*** EXCERPTED RECORDS

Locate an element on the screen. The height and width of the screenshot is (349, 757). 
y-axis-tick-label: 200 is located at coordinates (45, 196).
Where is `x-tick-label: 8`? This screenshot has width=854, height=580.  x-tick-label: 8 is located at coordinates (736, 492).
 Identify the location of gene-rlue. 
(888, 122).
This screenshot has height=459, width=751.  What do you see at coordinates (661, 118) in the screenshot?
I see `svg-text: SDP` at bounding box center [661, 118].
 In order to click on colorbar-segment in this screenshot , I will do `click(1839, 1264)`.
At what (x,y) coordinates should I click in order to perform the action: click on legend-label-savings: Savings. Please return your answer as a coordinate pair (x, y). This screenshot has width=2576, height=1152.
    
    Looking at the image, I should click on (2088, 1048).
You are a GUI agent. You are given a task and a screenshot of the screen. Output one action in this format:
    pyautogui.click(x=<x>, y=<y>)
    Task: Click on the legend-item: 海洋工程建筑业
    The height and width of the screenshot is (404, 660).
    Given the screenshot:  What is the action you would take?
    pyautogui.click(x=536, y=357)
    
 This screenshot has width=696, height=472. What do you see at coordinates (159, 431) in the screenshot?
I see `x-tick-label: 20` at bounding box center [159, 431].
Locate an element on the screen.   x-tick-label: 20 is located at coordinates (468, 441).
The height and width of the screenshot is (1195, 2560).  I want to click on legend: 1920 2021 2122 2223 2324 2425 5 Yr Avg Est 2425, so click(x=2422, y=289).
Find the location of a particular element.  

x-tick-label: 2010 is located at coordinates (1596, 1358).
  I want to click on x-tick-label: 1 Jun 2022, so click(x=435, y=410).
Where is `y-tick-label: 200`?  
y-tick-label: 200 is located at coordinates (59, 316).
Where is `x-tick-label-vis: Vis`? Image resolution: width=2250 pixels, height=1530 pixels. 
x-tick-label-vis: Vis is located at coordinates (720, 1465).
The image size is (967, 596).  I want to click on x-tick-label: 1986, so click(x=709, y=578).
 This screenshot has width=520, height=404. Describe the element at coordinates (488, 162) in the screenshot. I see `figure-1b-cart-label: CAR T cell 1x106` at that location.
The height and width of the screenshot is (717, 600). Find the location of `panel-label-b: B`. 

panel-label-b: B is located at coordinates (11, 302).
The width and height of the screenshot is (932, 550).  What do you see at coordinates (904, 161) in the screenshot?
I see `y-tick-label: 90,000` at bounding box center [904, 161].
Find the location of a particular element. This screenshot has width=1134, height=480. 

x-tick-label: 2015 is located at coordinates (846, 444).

******

### PROBLEM:
Please reproduce all of the material above word for word, changing nothing.

### TASK SOLUTION:
Locate an element on the screen. The height and width of the screenshot is (349, 757). 
y-axis-tick-label: 200 is located at coordinates (45, 196).
Where is `x-tick-label: 8`? This screenshot has width=854, height=580.  x-tick-label: 8 is located at coordinates (736, 492).
 Identify the location of gene-rlue. 
(888, 122).
This screenshot has height=459, width=751.  What do you see at coordinates (661, 118) in the screenshot?
I see `svg-text: SDP` at bounding box center [661, 118].
 In order to click on colorbar-segment in this screenshot , I will do `click(1839, 1264)`.
At what (x,y) coordinates should I click in order to perform the action: click on legend-label-savings: Savings. Please return your answer as a coordinate pair (x, y). This screenshot has width=2576, height=1152.
    
    Looking at the image, I should click on (2088, 1048).
You are a GUI agent. You are given a task and a screenshot of the screen. Output one action in this format:
    pyautogui.click(x=<x>, y=<y>)
    Task: Click on the legend-item: 海洋工程建筑业
    The height and width of the screenshot is (404, 660).
    Given the screenshot:  What is the action you would take?
    pyautogui.click(x=536, y=357)
    
 This screenshot has width=696, height=472. What do you see at coordinates (159, 431) in the screenshot?
I see `x-tick-label: 20` at bounding box center [159, 431].
Locate an element on the screen.   x-tick-label: 20 is located at coordinates (468, 441).
The height and width of the screenshot is (1195, 2560).  I want to click on legend: 1920 2021 2122 2223 2324 2425 5 Yr Avg Est 2425, so click(x=2422, y=289).
Find the location of a particular element.  

x-tick-label: 2010 is located at coordinates (1596, 1358).
  I want to click on x-tick-label: 1 Jun 2022, so click(x=435, y=410).
Where is `y-tick-label: 200`?  
y-tick-label: 200 is located at coordinates (59, 316).
Where is `x-tick-label-vis: Vis`? Image resolution: width=2250 pixels, height=1530 pixels. 
x-tick-label-vis: Vis is located at coordinates (720, 1465).
The image size is (967, 596).  I want to click on x-tick-label: 1986, so click(x=709, y=578).
 This screenshot has width=520, height=404. Describe the element at coordinates (488, 162) in the screenshot. I see `figure-1b-cart-label: CAR T cell 1x106` at that location.
The height and width of the screenshot is (717, 600). Find the location of `panel-label-b: B`. 

panel-label-b: B is located at coordinates (11, 302).
The width and height of the screenshot is (932, 550).  What do you see at coordinates (904, 161) in the screenshot?
I see `y-tick-label: 90,000` at bounding box center [904, 161].
Find the location of a particular element. This screenshot has width=1134, height=480. 

x-tick-label: 2015 is located at coordinates (846, 444).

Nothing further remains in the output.